As I've mentioned before, I've been told I'm a gypsy (though not exactly the Esmeralda-type from the Disney version of Hunchback of Notre Dame; I don't wear harem pants or belly shirts). A friend pointed out to me, after making me listen to this song, that whenever Miss Lambert sang about livin' in an airstream with homemade curtains, she specifically thought of me.
Today, while on my lunch break and listening to this song, I fully realized my inherent gypsy qualities. However, I must note that I am not the kind of gypsy described on urbandictionary.com. I am the forever unsatisfied gypsy. For example, when I want to play the piano, I'm not near one. When I desire to go to the beach, I've no vacation time to get away. When I lust over a pair of affordable shoes, I don't have the money to buy them. And most importantly, when I want to set the gypsy in me free, I feel so constrained that I don't now how to let it out of its cage.
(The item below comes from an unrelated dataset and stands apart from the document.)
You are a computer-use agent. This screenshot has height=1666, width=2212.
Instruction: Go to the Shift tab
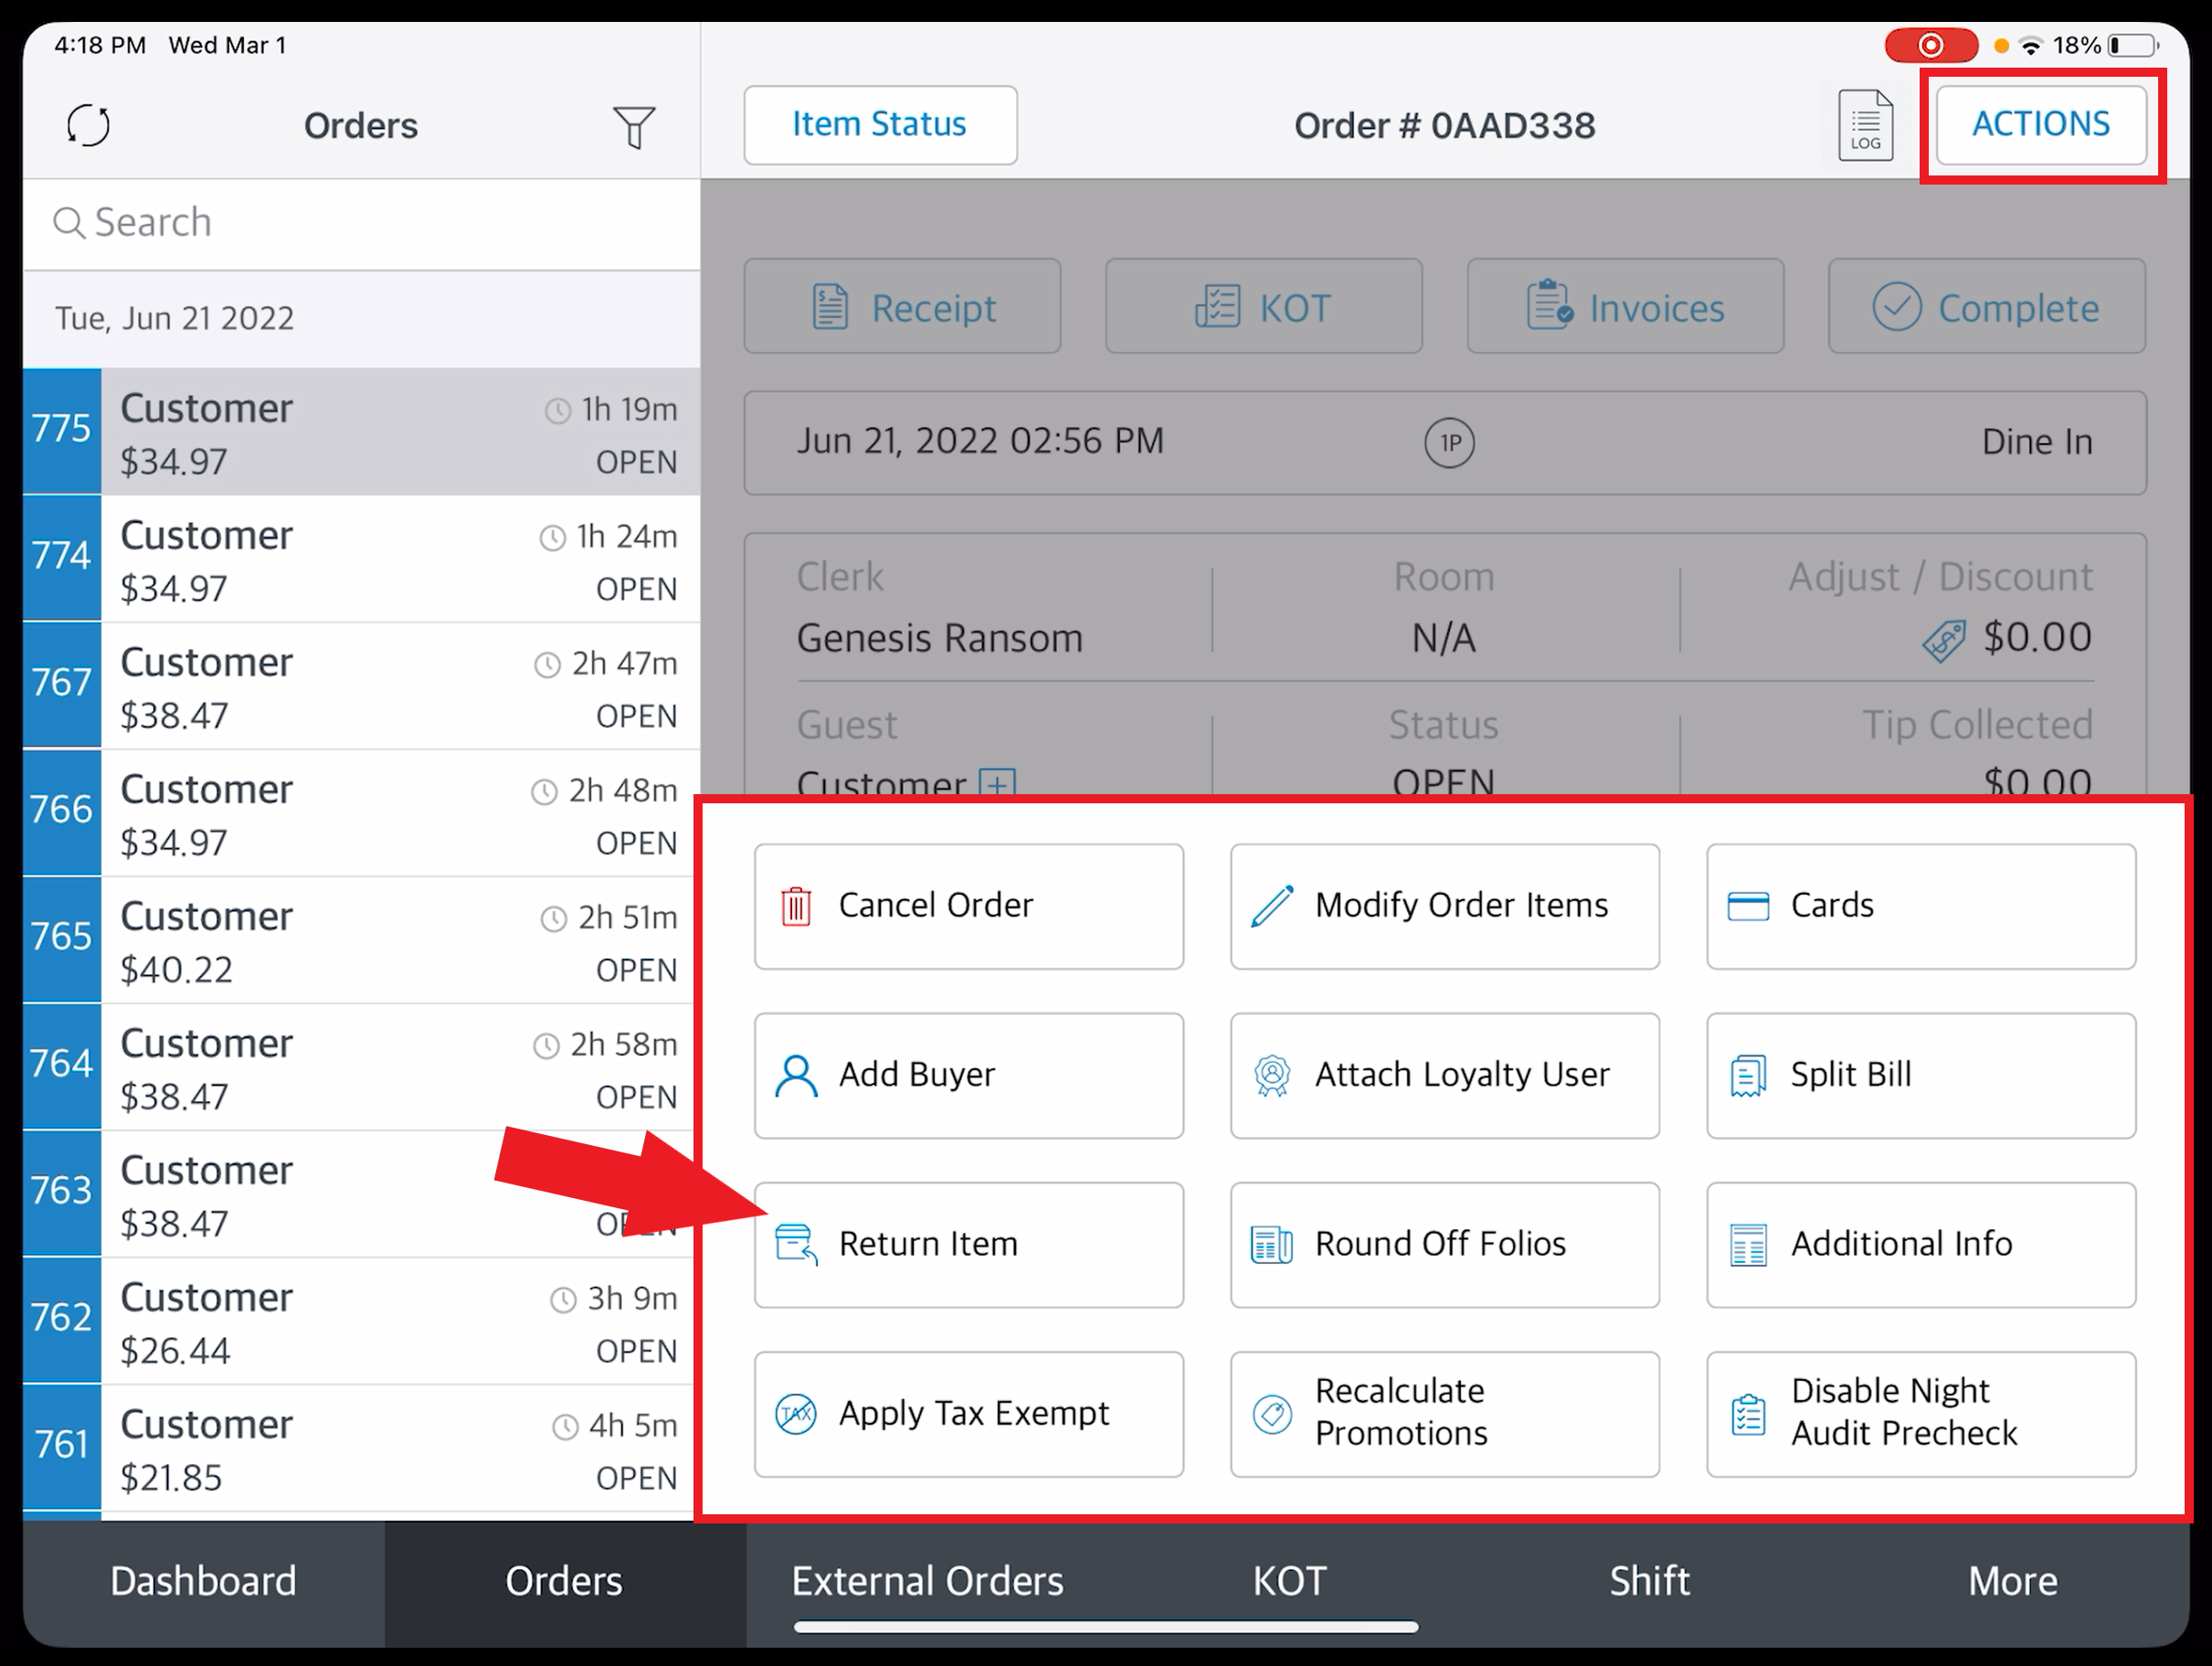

I want to be a writer! I want to be a professional arguer! (No, not a lawyer.) I want to be an anthropologist! I want to be a bartender in St. Thomas! I want to travel everywhere and meet everyone (at my convenience and when I feel like talking, of course)! I want to be a physicist! I want to be a college professor! I want to be a singer! I want to be a dancer! I want to be a theologian! I want to be a model! I want to be a stylist! I want to be a philosopher! I want to be a muse! I want to be a hairstylist! I want to be CEO of a large company! I want to be a cowgirl! ...that's seventeen "wants" for you right there. And that's not a comprehensive list.
Does anyone else feel this aching desire to keep moving on to something different?